Did you know that the Food and Drug Administration conducts post-market surveillance of medical devices, including mammography equipment? The Safe Medical Device Act of 1990 and the final Medical Device Reporting (MDR) rules published in 1995 imposed reporting requirements on the medical device industry, importers, and medical device user facilities, which includes mammography facilities. You can find medical device reporting requirements at Title 21 Part 803 of the Code of Federal Regulations. This mechanism of reporting allows the FDA and manufacturers to identify, monitor, and correct problems, as well as to check on how effective corrective actions have been. It is essential that device manufacturers, importers, and user facilities understand both their responsibilities and how to properly fulfill their reporting obligations.

Two of the most important sources of medical device reporting and adverse event information are the device user facilities and health care professionals.
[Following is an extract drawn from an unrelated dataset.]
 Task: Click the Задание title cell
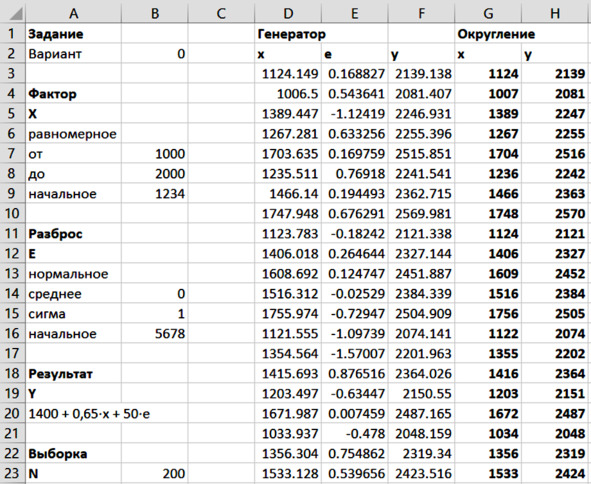(x=73, y=34)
A device user facility means a hospital, ambulatory surgical facility, nursing home, outpatient diagnostic (including mammography) facilities and treatment facilities. A device user facility is an integral component in the medical device reporting chain because:

  • Health Care Professionals consistently have hands-on interaction with medical devices and may be the first to observe adverse interactions between medical devices and patients.
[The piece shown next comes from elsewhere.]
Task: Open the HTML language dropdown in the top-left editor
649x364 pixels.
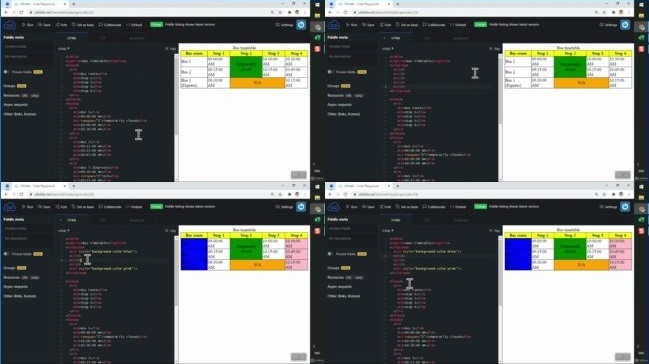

  • Device user facilities are the most common place for a medical device and a patient to interact, where they are being used in real-time for diagnosis and treatment

There are two types of reporting requirements for devices user facilities: mandatory and voluntary. Device user facilities must report a suspected medical device-related death to the FDA and to the device manufacturer. A device user facility must also report medical device-related serious injury to the manufacture or if the manufacturer is unknown, the user facility can report this type of event to the FDA. A device user facility can report an MDR manually using Form FDA 3500A - Mandatory Reporting or electronically using the FDA’s eMDR- Electronic Medical Device Reporting.
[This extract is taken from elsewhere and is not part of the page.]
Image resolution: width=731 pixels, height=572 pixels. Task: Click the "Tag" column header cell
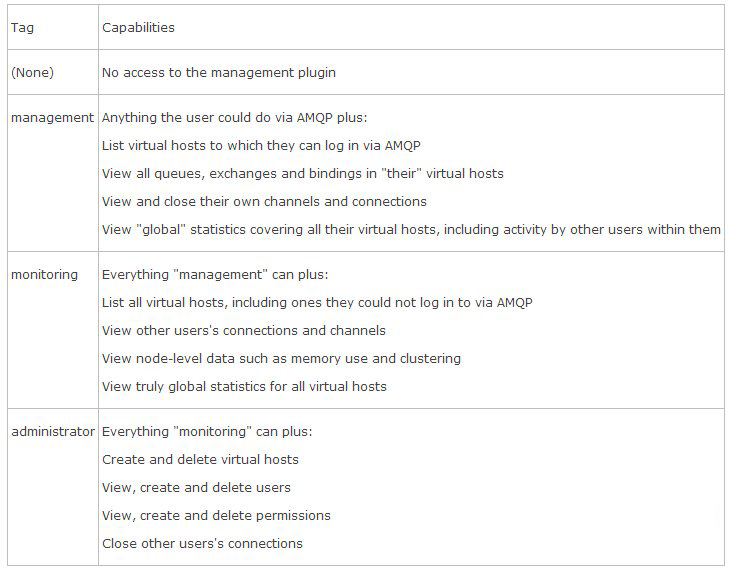point(22,28)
The other type of medical device reporting is a voluntary report. If a medical device failure to perform its essential function compromises the device’s effectiveness and could cause or contribute to death or serious injury, it has malfunctioned. The two areas where a mammography or other radiography user facility will most likely see device malfunctions manifest themselves are radiation dose and image quality. The FDA encourages device user facilitates, health care professionals, and patients to electronically submit voluntary reports of medical device adverse events or product problems through MedWatch.